Nem todos estão autorizados a já captar a água do São Francisco dentro do Paraíba. Seu Deda diz que já pode. Poucas semanas antes da conversa com O POVO, ‘gente do governo’ foi até ele, o incluiu num cadastramento com outros que seriam liberados a iniciar suas irrigações particulares. “Aí ouvi na rádio que já podia ligar (a bomba d’água) pra irrigar. E tô molhando meu capim devagarim, todo dia. 

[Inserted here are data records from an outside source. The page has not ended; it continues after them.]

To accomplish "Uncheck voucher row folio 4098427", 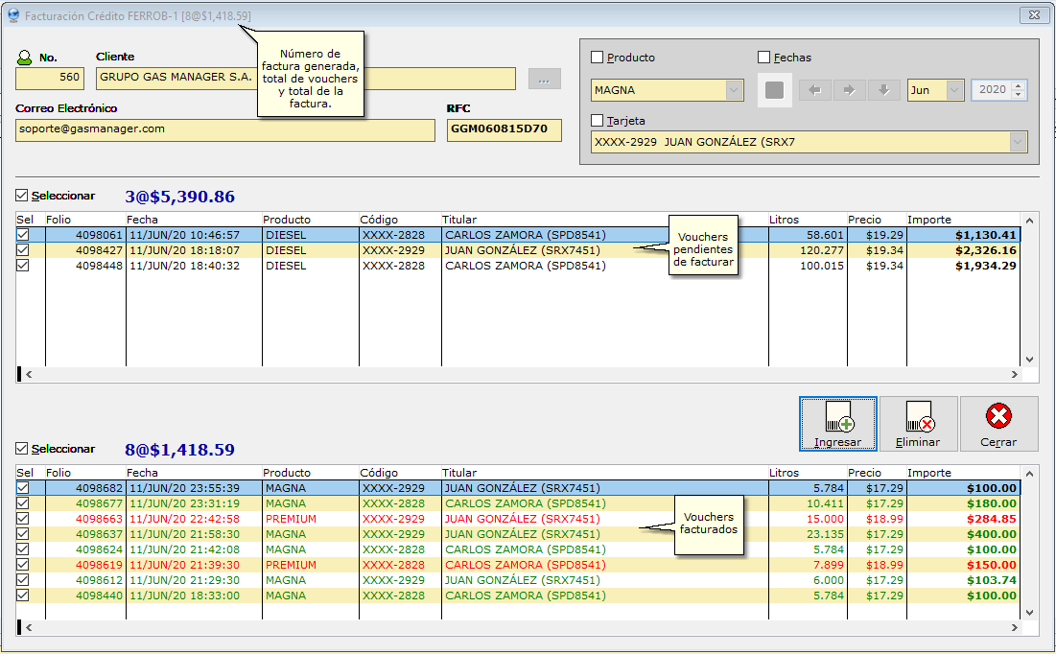I will point(23,250).
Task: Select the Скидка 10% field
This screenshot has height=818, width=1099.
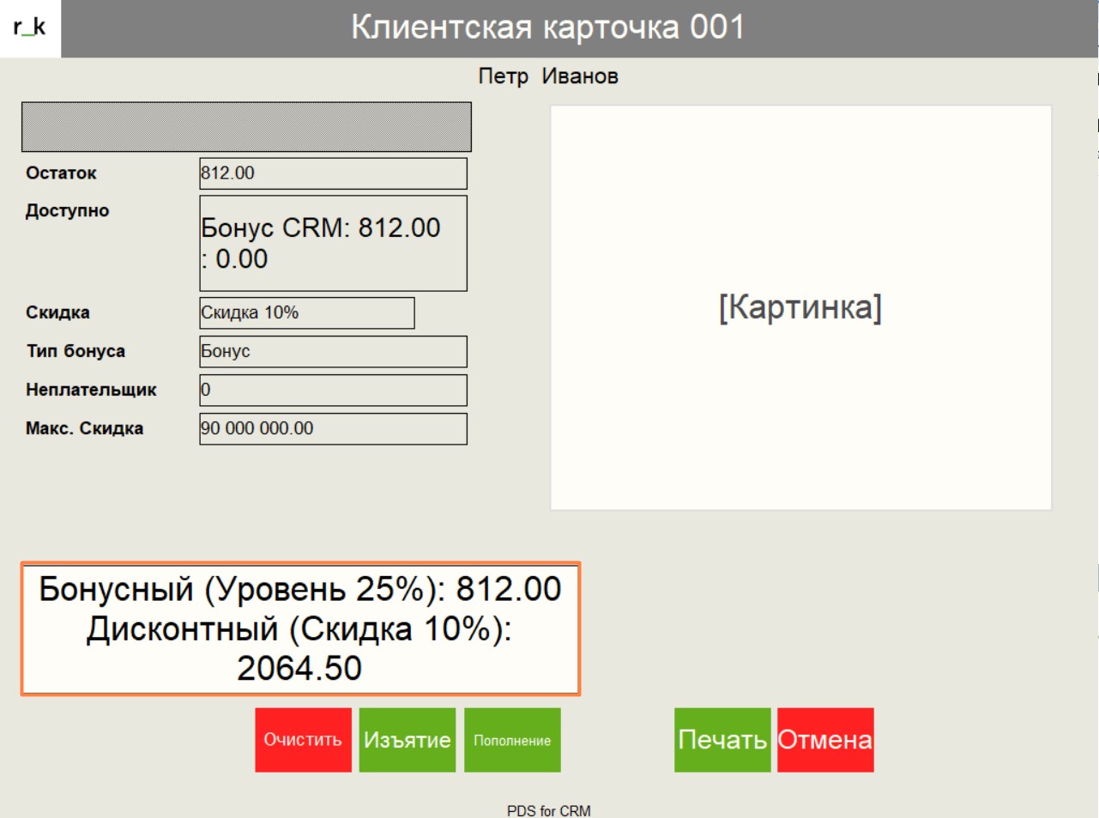Action: (306, 313)
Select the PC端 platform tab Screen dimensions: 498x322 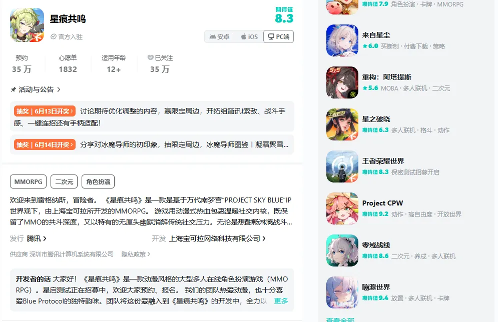[279, 37]
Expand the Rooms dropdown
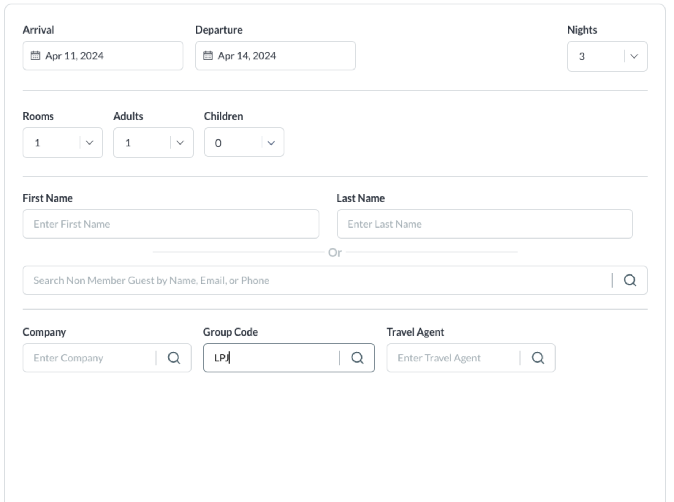 (90, 143)
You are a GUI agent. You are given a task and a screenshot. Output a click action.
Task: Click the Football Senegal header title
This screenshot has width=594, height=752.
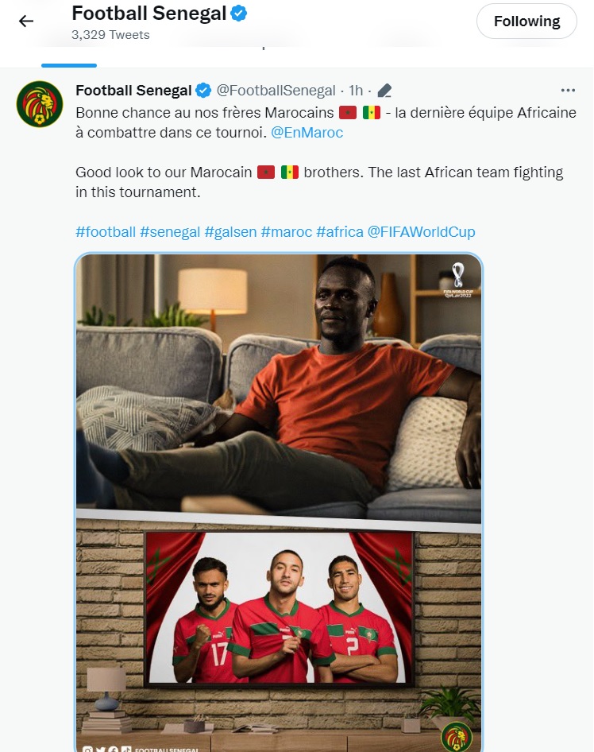coord(149,14)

Enquanto eles liberarem”. Difícil a tentação de ter a água passando em frente e não poder captar.
 

O São Francisco tem mudado mais coisa naquele pedaço do Cariri paraibano, além do rio Paraíba e da crença de Seu Deda. Em Caraúbas (PB), vizinha a São Domingos do Cariri, a cachoeira de Cangati voltou a ser o espetáculo local. Permanente. A água corrente, forte, larga. Barulho de rio cheio. O estudante Diego Amorim arrisca jogar tarrafa. Pegando piaba. Carlos Eduardo Santos, também estudante, se estica numa bacia de pedras. Apenas para tomar banho. Desfrutar de um Paraíba – que também é São Francisco - mais abundante que o da infância de Seu Deda.